Spinal mediation of descending pain inhibitory mechanisms activated by 2/100-Hz electroacupuncture in the rat tail-flick test

Abstract

Abstract Electroacupuncture (EA) has been widely used for the management of chronic pain, but the mechanism of EA-induced analgesia is not yet fully understood. The present study evaluated the effectiveness of intrathecal antagonists of serotonergic (methysergide), α1- (WB4101) and α2- (idazoxan) adrenoceptors, opioid (naloxone), muscarinic (atropine), GABAA (bicuculline) and GABAB (phaclofen) receptors in blocking 2/100-Hz electroacupuncture-induced analgesia (EAIA) in the rat tail-flick test. Rats were taken for determination of baseline tail-flick latency (TFL). Vehicle or drug was then injected intrathecally in a volum of 10 μl and EA was applied bilaterally to the Zusanli and Sanyinjiao acupoints under light isoflurane anesthesia. TFL was measured within 30 s after the end of stimulation and at 10-min intervals for up to 60 min.
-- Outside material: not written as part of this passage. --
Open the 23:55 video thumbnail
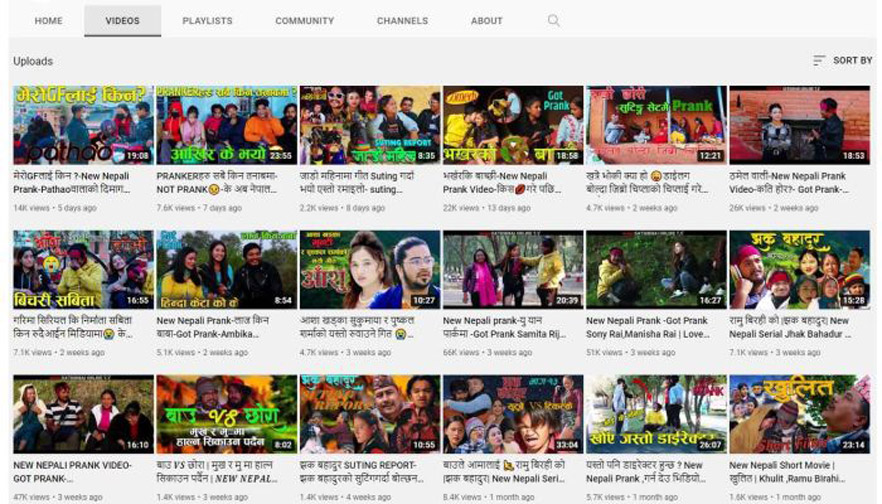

Twenty minutes of 2/100 Hz EA significantly increased TFL. The EAIA was completely inhibited by intrathecal methysergide (30 μg), significantly reduced in intensity and duration by intrathecal idazoxan (50 μg), naloxone (20 μg) or phaclofen (20 μg), and reduced in duration by intrathecal WB4101 (10 μg), atropine (20 μg) or bicuculline (3 μg). The intensity of the 2/100 Hz-EAIA depends on serotonergic and α2-noradrenergic descending mechanisms, and involves spinal opioid and GABAB modulation. The duration of 2/100 Hz-EAIA depends on both α1- and α2-noradrenergic descending mechanisms, and involves spinal opioid, muscarinic cholinergic, and GABAA and GABAB modulation.